- [Source]:
--- --- ---
For all his cynicism, Bonaparte was still a child of the eighteenth-century Enlightenment, a believer in human progress, to be achieved through the better organisation of society. ‘A France with honest and strong government , that is what I want,’ he told Pontécoulant. He had long ago come to the conclusion that this could only be achieved by dictatorial means. While dining with his staff at Ancona in February, he had astonished them by affirming that the only decent government since the beginning of the Revolution had been that of Robespierre. Strong central authority, he explained, was necessary in order to carry the Revolution to its logical conclusion; to create new institutions based on solid rational foundations, ensure the rule of law, stabilise the currency by abolishing paper money and introducing a functional system of tax-collection, re-establish the Church as a moral base for society, regenerate its morals and make France great once more. He concluded by saying that Robespierre had only failed because he lacked the experience and strength of ‘a military commander’.23

The Directory had once again demonstrated the truth of this. Having placed Augereau in command of the troops in the Paris region, on 4 September (18 Fructidor) it felt strong enough to invalidate the April elections, expelling 154 deputies and thereby recovering its majority. Sixty-five were sent to the penal colony of Guyana. Bonaparte had sent his aide-de-camp Antoine de Lavalette to observe and report back on events. Once the coup had been accomplished, he was therefore able to gauge public reactions and act accordingly. As these had been generally unfavourable, he distanced himself from the actions of the Directory. ‘Your silence is very curious, general,’ wrote Barras, prompting Bonaparte to issue a proclamation expressing his satisfaction at the defeat of ‘the enemies of the fatherland’. In private, he condemned the coup and particularly the deportations to Guyana. Barras remained suspicious, and sent his secretary Bottot to Italy to ascertain what was going on.24

Bonaparte had acquired a new ally in Talleyrand, who had written him a flattering letter seeking his friendship. He responded with an appropriately cordial one full of praise for the minister’s distinguished record, which he, Bonaparte, would certainly reward were he to be in a position to do so. ‘You ask for my friendship, and you have it along with my esteem,’ he wrote. ‘In return, I ask for your counsels, which I will value, I assure you.’ He went on to say that the Revolution had destroyed too much and built nothing, so ‘everything remained to be done’, and the only question was who would be the one to ‘close the Revolution’. Subsequent correspondence confirmed that it was not only their views on Egypt that coincided.25

With the possibility of a Bourbon restoration dismissed by the Fructidor coup, there was no longer any reason for Austria to delay making peace. Britain too was inclined to end the hostilities, and peace talks had been going on at Lille since July between Lord Malmesbury and Charles-Louis Letourneur. But they were undermined by the Directory, which saw them as part of an Anglo–royalist plot. Bonaparte was highly critical of the missed opportunity, arguing that the British could have been allowed to keep the Cape in exchange for agreeing to a French colonisation of Egypt.26

It was not until the end of August that the Austrian chancellor Thugut sent a senior diplomat, the monstrously fat forty-four-year-old Count Ludvig Cobenzl, to direct the negotiations along with Gallo. They took up residence at Udine while Bonaparte installed himself a short distance away at Passariano, a grand country residence set in beautiful parkland belonging to Ludovico Manin, the last Doge of Venice. They skirmished ferociously but dined together, either at Udine or Passariano.
--- --- ---
- [Provided records]:
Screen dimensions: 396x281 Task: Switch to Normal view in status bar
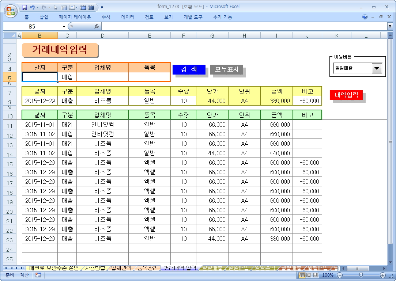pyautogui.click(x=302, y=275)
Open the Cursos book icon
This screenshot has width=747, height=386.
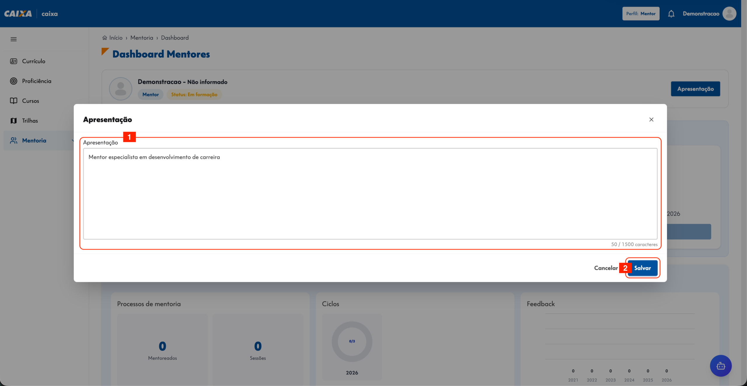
--- --- ---
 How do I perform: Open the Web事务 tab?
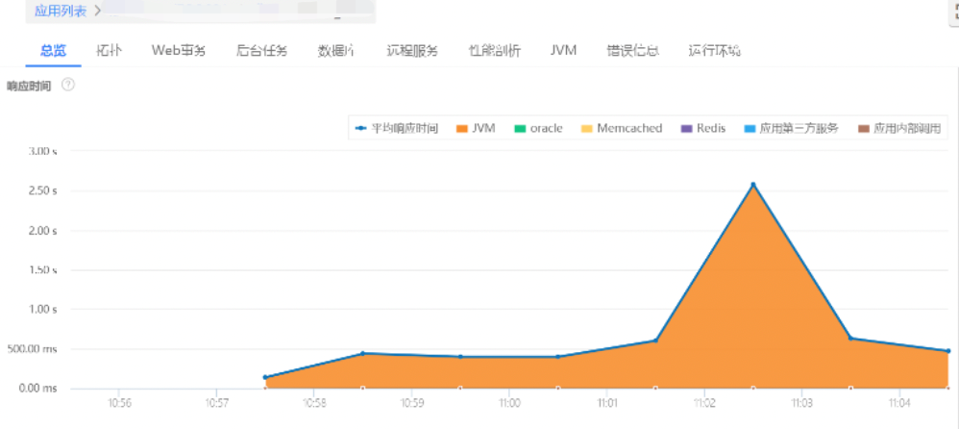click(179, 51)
--- --- ---
- [Exercise instructions]:
1. Decide whether each statement agrees with the passage about Bonaparte, answering yes or no and quoting the deciding words: (a) Sixty-five of the expelled deputies were sent to Guyana; (b) the peace talks at Lille were held between Lord Malmesbury and Talleyrand; (c) Cobenzl and Gallo took up residence at Passariano.
2. Rewrite the rows from the line containing "Screen dimensions: 396x281" through the line containing "This screenshot has width=747, height=386.", requests included, and move every coordinate in their answers by adding 84 to each number. Leave the pictures out.

- [Results by task]:
1.
(a) Yes: "Sixty-five were sent to the penal colony of Guyana."
(b) No: "peace talks had been going on at Lille since July between Lord Malmesbury and Charles-Louis Letourneur."
(c) No: "They took up residence at Udine while Bonaparte installed himself a short distance away at Passariano"

2.
Screen dimensions: 396x281 Task: Switch to Normal view in status bar
pyautogui.click(x=386, y=359)
Open the Cursos book icon
This screenshot has width=747, height=386.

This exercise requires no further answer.